I follow most of what Kit suggested. Thanks again. However, based on
the Weisberg paper on Yeo-Johnson transformation (www.stat.umn.edu/
arc/yjpower.pdf), I have a different interpretation on four aspects.
1. I believe I should be using 2-`theta' instead of 2*`theta' at both
places toward the end of the code you suggested.
2. I believe Equation 2 on page 1 of the above PDF file is the one
being modeled.
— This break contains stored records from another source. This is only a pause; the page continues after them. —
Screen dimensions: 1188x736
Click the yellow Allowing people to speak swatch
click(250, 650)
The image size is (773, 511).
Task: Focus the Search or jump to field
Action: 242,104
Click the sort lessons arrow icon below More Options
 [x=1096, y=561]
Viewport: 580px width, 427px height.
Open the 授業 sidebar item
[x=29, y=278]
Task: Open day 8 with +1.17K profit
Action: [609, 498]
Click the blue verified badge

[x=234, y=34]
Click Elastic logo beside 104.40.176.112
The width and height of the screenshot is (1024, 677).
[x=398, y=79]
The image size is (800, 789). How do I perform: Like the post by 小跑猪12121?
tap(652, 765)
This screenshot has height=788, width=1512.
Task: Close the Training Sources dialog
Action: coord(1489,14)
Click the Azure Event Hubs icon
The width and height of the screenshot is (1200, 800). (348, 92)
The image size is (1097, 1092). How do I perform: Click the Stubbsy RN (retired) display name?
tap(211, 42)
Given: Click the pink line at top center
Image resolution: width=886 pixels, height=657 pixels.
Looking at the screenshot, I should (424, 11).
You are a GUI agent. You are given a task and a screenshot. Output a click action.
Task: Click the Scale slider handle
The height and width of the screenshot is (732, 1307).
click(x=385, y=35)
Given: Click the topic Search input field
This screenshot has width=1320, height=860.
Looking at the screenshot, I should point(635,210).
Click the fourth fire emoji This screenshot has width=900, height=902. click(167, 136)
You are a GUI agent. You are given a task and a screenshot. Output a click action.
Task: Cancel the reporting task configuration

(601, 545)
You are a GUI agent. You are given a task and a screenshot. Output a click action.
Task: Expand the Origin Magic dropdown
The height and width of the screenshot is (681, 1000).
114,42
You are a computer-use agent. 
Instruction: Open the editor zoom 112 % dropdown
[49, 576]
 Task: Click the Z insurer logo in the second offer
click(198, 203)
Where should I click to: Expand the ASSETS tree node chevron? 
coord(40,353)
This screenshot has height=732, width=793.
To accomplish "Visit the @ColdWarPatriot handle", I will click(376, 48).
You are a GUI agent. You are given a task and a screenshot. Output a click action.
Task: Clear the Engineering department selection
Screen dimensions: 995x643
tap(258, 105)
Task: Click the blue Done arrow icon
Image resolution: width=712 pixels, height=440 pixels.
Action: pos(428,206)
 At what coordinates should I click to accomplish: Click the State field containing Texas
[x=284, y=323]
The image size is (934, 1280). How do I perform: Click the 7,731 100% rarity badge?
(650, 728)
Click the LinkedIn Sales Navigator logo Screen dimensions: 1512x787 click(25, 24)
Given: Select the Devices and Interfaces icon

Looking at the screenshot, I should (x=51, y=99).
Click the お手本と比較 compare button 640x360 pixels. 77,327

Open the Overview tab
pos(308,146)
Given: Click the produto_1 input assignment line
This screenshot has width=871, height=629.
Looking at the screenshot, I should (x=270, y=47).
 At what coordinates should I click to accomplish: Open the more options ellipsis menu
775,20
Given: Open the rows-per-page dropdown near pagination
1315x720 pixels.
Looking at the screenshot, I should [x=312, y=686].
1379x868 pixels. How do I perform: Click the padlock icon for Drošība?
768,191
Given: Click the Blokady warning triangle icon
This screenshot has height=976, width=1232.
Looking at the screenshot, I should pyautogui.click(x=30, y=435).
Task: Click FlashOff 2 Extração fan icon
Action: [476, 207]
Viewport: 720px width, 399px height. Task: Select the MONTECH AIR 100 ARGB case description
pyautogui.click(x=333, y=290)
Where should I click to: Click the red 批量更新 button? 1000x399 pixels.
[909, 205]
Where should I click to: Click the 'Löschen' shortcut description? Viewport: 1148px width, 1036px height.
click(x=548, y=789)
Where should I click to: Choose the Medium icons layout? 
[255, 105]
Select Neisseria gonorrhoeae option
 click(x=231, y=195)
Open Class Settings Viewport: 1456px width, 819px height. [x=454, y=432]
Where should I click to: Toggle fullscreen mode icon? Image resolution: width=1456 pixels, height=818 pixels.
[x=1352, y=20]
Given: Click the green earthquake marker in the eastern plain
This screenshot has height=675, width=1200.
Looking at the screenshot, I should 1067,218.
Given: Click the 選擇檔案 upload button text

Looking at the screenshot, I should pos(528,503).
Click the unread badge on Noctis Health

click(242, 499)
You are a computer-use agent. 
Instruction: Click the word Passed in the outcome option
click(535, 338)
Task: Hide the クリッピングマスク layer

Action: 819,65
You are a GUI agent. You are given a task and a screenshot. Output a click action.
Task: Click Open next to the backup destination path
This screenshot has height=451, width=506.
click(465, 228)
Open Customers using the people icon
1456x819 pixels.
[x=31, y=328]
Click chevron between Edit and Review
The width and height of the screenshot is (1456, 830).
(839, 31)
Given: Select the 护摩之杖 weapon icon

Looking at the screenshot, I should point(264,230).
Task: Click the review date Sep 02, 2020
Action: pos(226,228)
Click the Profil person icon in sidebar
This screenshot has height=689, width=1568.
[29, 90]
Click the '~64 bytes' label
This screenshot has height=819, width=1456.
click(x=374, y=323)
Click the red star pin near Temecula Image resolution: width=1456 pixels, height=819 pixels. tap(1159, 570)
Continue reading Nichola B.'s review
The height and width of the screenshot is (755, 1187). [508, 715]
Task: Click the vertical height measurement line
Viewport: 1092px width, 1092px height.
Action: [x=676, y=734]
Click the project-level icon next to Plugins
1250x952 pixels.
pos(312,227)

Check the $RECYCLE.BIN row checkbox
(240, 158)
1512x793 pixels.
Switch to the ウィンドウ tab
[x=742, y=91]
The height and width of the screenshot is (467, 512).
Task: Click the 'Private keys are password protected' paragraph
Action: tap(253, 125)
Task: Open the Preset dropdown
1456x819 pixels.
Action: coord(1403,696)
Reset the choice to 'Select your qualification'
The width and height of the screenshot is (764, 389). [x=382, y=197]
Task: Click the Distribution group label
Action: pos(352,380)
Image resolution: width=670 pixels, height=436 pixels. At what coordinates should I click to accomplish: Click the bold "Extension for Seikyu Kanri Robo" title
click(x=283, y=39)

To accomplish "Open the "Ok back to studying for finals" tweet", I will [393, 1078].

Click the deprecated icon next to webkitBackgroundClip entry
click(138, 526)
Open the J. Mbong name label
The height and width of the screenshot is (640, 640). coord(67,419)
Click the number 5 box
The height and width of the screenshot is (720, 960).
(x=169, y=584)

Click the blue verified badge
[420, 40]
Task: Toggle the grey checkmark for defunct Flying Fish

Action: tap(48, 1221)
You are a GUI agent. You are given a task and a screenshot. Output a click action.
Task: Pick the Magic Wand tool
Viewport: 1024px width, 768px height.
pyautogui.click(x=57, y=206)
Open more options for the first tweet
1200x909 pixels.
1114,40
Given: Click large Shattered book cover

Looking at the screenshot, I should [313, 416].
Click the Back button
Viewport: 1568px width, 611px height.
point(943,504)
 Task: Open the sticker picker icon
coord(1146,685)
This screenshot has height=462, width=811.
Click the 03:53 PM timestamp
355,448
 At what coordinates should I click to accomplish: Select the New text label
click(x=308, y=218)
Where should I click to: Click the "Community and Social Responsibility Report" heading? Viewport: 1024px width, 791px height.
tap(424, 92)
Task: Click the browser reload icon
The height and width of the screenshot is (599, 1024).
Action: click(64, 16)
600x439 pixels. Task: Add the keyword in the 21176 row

This includes two possibilities for y<0, one when
lambda <> 2 (I believe this captured in the line two above else in
your suggested code), and the other when lambda = 2 (which I am don't
think is captured).
3. There should be a negative sign prior to ( ( (abs($ML_y1)+1)^(2-
`theta')-1)/(2-`theta' )
4. In the line after else, I believe there should be a +1 within
parentheses.
Assuming I am right on the above points, should the last block of
code be as follows?
qui gen double `yt' = .
if `diffL'> 1e-10 {
qui replace `yt' =( ( ($ML_y1+1)^`theta'-1)/ `theta' ) if $ML_y1 >= 0
qui replace `yt' = -( ( (abs($ML_y1)+1)^(2-`theta')-1)/(2-`theta' )
if ($ML_y1 < 0 and `diffL' <>2)
<== B
qui replace `yt' = -ln((abs($ML_y1)+1) if ($ML_y1 < 0 and `diffL' =2)
<== A
}
else {
qui replace `yt' = ln( $ML_y1+1 )
}
I did not examine the Weisberg paper (I looked at the R reference you
gave) so I do not know whether your interpretation of that paper is
correct. But if it is, there are a couple of errors in your code from a
syntactical standpoint. See lines <== A and <== B above.
A) the if clause references `diffl'=2 where it should say `diffl'==2 to
compare to 2. `difffl' is unlikely to ever evaluate to exactly 2, but
you want to compare it, not set it.
B) This form of the if statement should not generally be used with
variables. It is syntactically valid but hardly ever logically valid.
What
if($ML<y1 < 0 ... means is the FIRST OBSERVATION on the variable
negative. If you want to apply a conditional statement depending on
whether each value of $ML_y1 is negative, you do it with an if
condition, not a "programmer's if". Such an if is valid when testing
`diffl' against a small threshold because `diffl' is a scalar value.
That said, I do not know whether a version of this program with those
changes dealt with will faithfully produce the Yeo-Johnson
transformation, but it should be possible to try it out and compare to
Yeo-Johnson estimates available elsewhere (e.g. from the R code).